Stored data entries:
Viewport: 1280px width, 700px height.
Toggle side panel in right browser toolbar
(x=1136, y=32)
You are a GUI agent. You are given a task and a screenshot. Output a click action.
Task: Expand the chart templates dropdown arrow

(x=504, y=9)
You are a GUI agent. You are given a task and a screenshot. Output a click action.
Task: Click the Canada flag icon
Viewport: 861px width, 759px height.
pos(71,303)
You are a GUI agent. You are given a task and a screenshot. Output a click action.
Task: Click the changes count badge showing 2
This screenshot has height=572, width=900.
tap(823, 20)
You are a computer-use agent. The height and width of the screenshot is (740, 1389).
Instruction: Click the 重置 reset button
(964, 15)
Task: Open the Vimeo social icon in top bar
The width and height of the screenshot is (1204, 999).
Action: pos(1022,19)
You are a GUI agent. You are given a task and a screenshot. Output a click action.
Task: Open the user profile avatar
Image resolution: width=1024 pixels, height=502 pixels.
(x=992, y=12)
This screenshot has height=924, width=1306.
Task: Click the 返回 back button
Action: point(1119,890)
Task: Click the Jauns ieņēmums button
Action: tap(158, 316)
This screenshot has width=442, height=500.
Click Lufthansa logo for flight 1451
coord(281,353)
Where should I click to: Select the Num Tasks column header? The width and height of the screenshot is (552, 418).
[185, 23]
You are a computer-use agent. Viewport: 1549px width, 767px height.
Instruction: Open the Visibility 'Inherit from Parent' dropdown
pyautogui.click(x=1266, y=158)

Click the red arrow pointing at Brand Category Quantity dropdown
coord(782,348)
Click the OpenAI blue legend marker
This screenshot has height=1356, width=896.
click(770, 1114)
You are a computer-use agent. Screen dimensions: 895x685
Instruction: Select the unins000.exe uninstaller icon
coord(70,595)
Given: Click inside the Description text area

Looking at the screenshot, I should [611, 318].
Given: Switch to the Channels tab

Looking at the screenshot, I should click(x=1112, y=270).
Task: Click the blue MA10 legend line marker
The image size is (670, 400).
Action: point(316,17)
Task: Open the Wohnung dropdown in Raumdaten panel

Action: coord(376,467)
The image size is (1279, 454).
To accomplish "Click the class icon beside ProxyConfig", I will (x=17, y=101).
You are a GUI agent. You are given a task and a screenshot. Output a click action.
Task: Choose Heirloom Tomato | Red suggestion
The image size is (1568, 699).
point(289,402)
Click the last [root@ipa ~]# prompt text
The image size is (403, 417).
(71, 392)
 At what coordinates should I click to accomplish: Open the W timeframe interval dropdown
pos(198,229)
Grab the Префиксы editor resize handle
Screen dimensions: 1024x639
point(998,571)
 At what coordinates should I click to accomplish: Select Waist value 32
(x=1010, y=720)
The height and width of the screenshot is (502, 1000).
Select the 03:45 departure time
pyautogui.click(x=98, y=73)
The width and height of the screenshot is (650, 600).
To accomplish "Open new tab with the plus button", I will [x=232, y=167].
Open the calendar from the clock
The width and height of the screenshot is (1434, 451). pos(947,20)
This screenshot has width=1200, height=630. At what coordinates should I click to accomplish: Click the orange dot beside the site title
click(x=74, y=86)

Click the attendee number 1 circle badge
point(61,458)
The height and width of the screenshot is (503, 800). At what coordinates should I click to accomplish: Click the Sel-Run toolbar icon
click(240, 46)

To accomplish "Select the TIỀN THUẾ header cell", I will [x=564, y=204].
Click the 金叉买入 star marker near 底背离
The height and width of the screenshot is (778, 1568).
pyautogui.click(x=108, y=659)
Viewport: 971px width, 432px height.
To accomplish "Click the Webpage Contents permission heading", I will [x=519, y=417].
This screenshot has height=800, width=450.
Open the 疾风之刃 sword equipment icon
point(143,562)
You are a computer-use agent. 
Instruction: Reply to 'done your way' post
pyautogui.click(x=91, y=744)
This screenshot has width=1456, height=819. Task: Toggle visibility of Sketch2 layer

[Problem]
Stopping at the line containing "Task: Click the changes count badge showing 2", please repeat exactly every line from the very start of the entries, that line included, and nothing more.

[Answer space]
Viewport: 1280px width, 700px height.
Toggle side panel in right browser toolbar
(x=1136, y=32)
You are a GUI agent. You are given a task and a screenshot. Output a click action.
Task: Expand the chart templates dropdown arrow

(x=504, y=9)
You are a GUI agent. You are given a task and a screenshot. Output a click action.
Task: Click the Canada flag icon
Viewport: 861px width, 759px height.
pos(71,303)
You are a GUI agent. You are given a task and a screenshot. Output a click action.
Task: Click the changes count badge showing 2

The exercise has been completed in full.